- WHAT TO DO:
Rewrite the items below with every occurrence of "The width and height of the screenshot is" replaced by "The screenshot size (width, height) is", keeping everything else unchanged.

Click-target data
○ ○ ○
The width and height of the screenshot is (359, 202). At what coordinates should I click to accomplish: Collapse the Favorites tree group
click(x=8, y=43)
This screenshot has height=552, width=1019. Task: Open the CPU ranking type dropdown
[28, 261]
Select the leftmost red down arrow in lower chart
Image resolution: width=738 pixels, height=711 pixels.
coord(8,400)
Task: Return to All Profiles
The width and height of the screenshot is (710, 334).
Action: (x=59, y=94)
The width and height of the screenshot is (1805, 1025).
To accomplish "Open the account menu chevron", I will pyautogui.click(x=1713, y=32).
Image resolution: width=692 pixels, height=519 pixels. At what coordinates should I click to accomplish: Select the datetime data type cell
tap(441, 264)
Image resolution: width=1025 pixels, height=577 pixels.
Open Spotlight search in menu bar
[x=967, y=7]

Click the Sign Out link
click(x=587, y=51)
○ ○ ○
- REPLY:
The screenshot size (width, height) is (359, 202). At what coordinates should I click to accomplish: Collapse the Favorites tree group
click(x=8, y=43)
This screenshot has height=552, width=1019. Task: Open the CPU ranking type dropdown
[28, 261]
Select the leftmost red down arrow in lower chart
Image resolution: width=738 pixels, height=711 pixels.
coord(8,400)
Task: Return to All Profiles
The screenshot size (width, height) is (710, 334).
Action: (x=59, y=94)
The screenshot size (width, height) is (1805, 1025).
To accomplish "Open the account menu chevron", I will pyautogui.click(x=1713, y=32).
Image resolution: width=692 pixels, height=519 pixels. At what coordinates should I click to accomplish: Select the datetime data type cell
tap(441, 264)
Image resolution: width=1025 pixels, height=577 pixels.
Open Spotlight search in menu bar
[x=967, y=7]

Click the Sign Out link
click(x=587, y=51)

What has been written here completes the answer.